Boisclair en enfin réussit à incarner un changement au sein du PQ:

La Presse
Le PQ bat de l'aile gauche

Avec quelques phrases lapidaires, le chef péquiste André Boisclair s'est mis à dos le mouvement syndical, l'allié traditionnel du Parti québécois. Si bien qu'une collision est à prévoir entre l'aile gauche du parti et son chef aux assises prochaines du PQ.

Au centre de la tourmente, une déclaration récente de M. Boisclair où il prévient sans détour qu'il ne laisserait pas les syndicats, ou tout autre groupe d'intérêt, dicter ses prises de position. Surtout, il promet de tirer un trait sur l'ère où les gouvernements péquistes étaient «copains-copains» avec les centrales et où les négociations se terminaient autour de repas «bien arrosés».

Ces déclarations ont fait péter les plombs à Marc Laviolette, membre du SPQ libre, une faction de gauche au sein du PQ. «Les gens sont en tabarnac Je me demande comment il pourra réparer ces déclarations», a lancé M. Laviolette. [...]

«Il y a peut-être de la nostalgie de cette époque où les leaders syndicaux étaient copains-copains, passaient leurs soirées autour de repas arrosés. Ce n'est pas le type de leadership que je recherche», a répondu M. Boisclair. Il ne cherche pas la caution des syndicats, alliés traditionnels du PQ. «Je ne suis pas le porte-parole d'organisations qui défendent des intérêts particuliers. Je serai le premier ministre de l'ensemble des citoyens», a précisé M. Boisclair.

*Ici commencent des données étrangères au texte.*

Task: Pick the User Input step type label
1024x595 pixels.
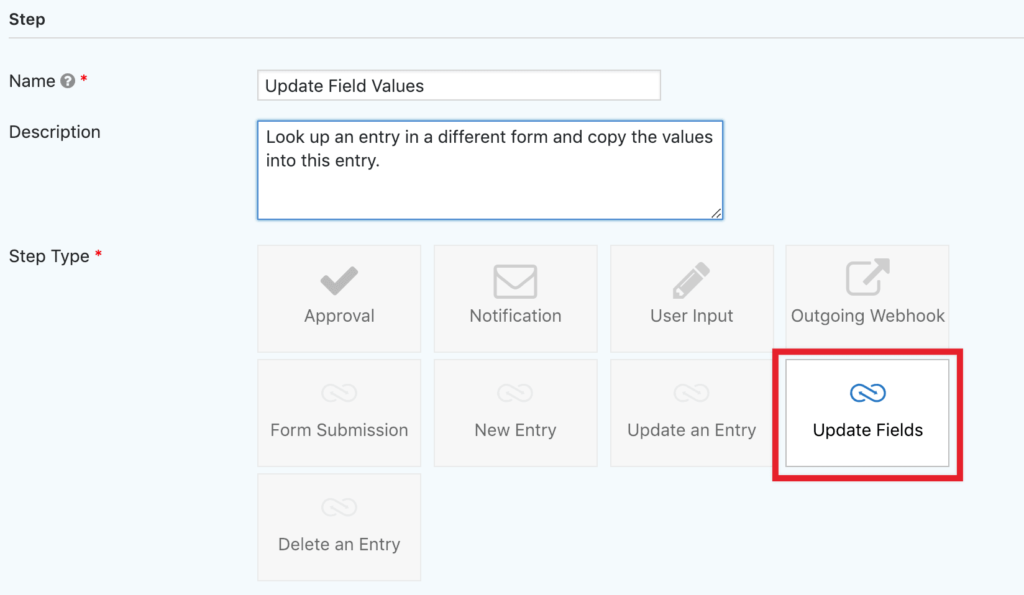Action: (691, 316)
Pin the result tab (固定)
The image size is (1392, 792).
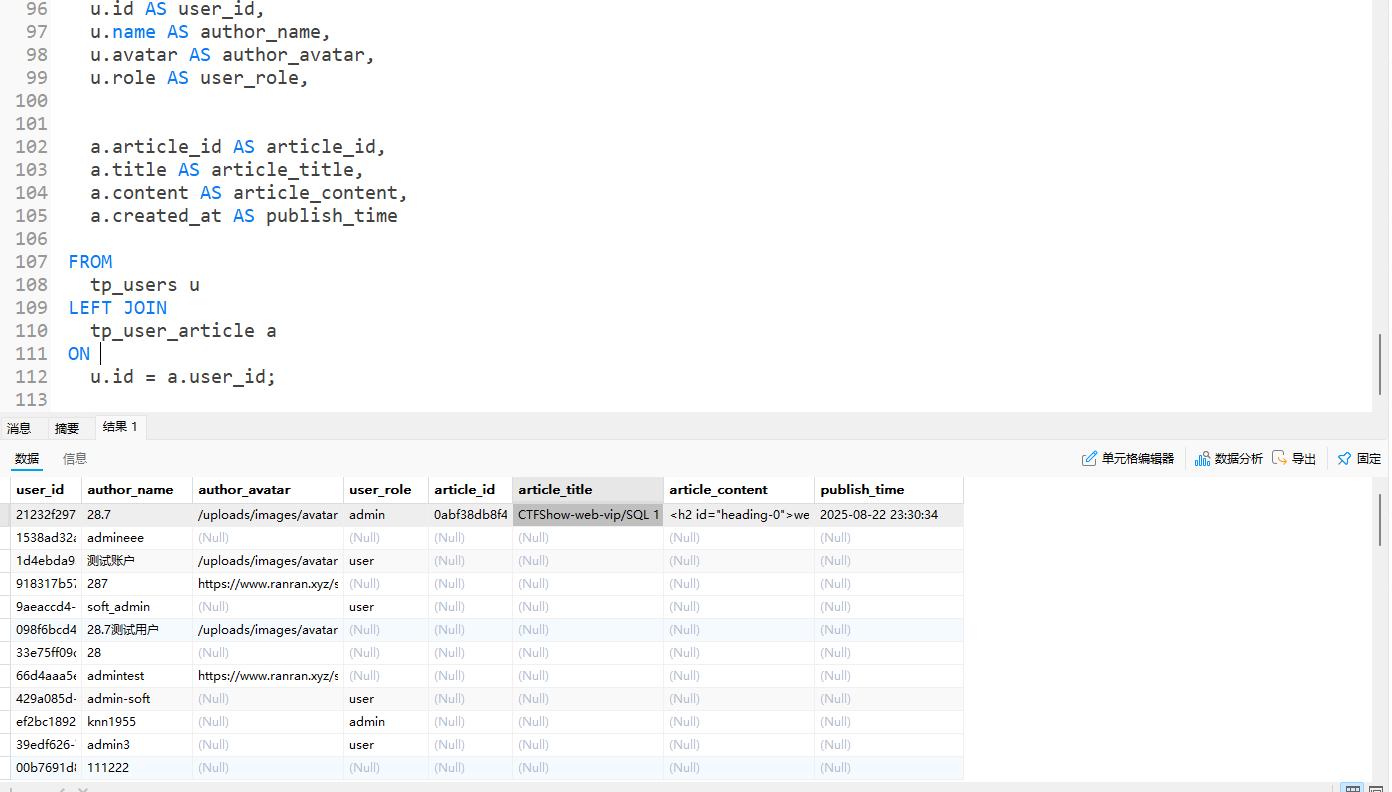pos(1359,459)
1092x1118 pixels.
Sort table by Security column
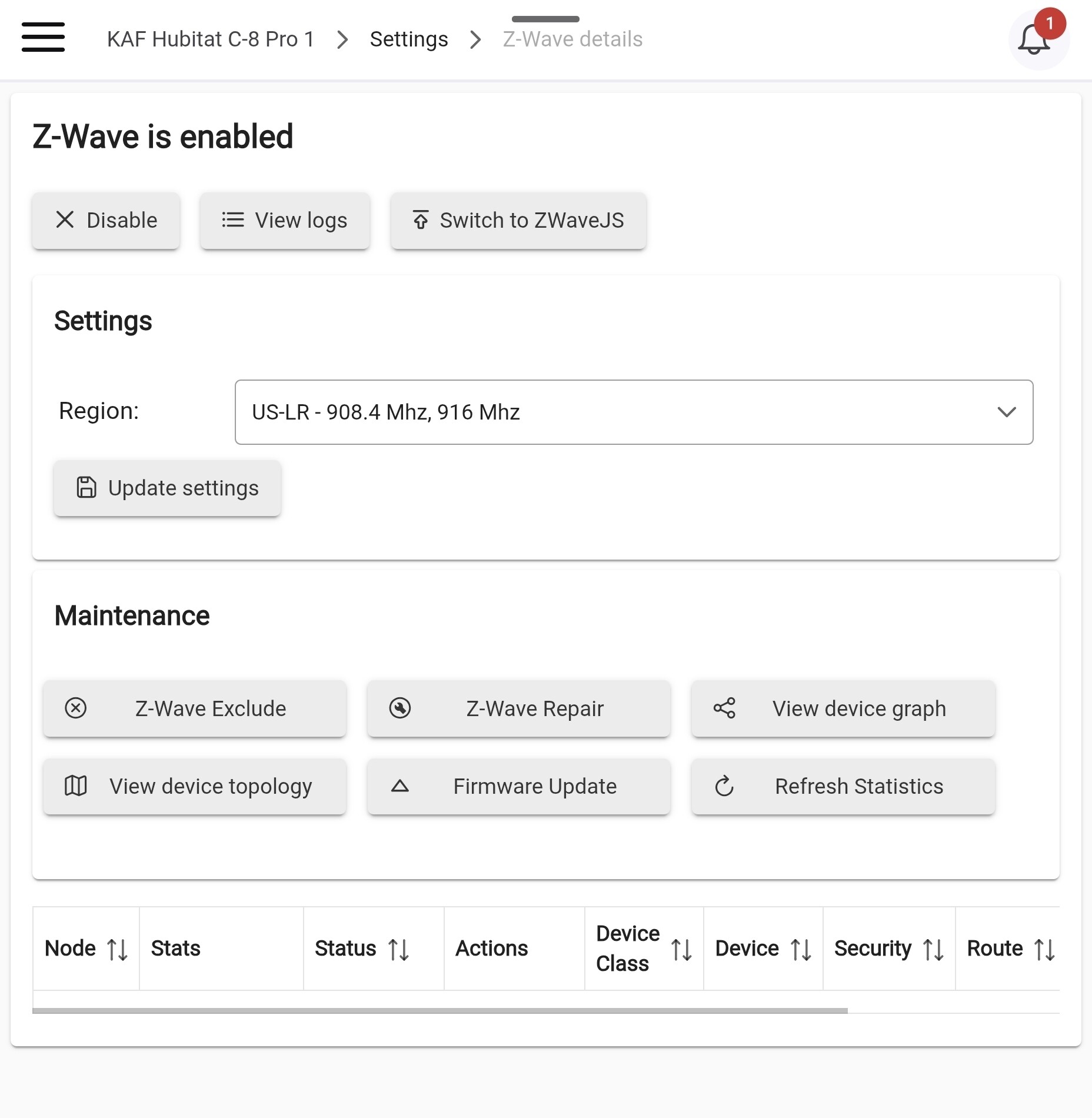click(x=933, y=950)
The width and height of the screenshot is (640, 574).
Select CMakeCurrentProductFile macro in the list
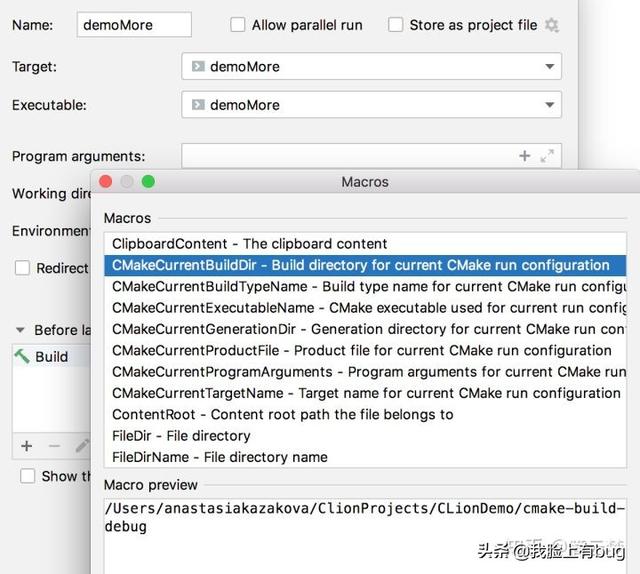point(361,351)
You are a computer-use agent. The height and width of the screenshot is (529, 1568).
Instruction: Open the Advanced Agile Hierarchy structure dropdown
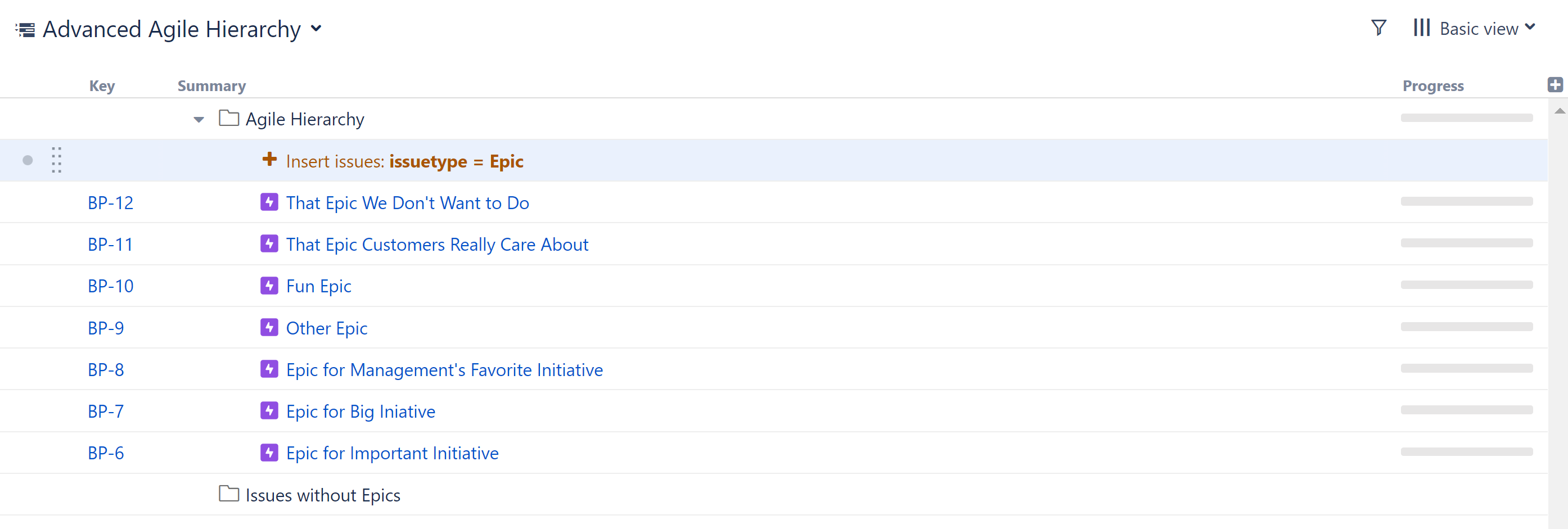(316, 29)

On est tous d'accord pour dire qu'il est dangereux de voir un puissant lobby coucher dans le même lit que le gouvernement, or au Québec, les syndicats représentent sans doute un des lobbys les plus puissants de la province.

Si Claudette Carbonneau ou Marc Laviolette veulent diriger le Québec, qu'ils aillent se chercher un mandat auprès de la population lors d'une élection.  C'est aussi simple que ça.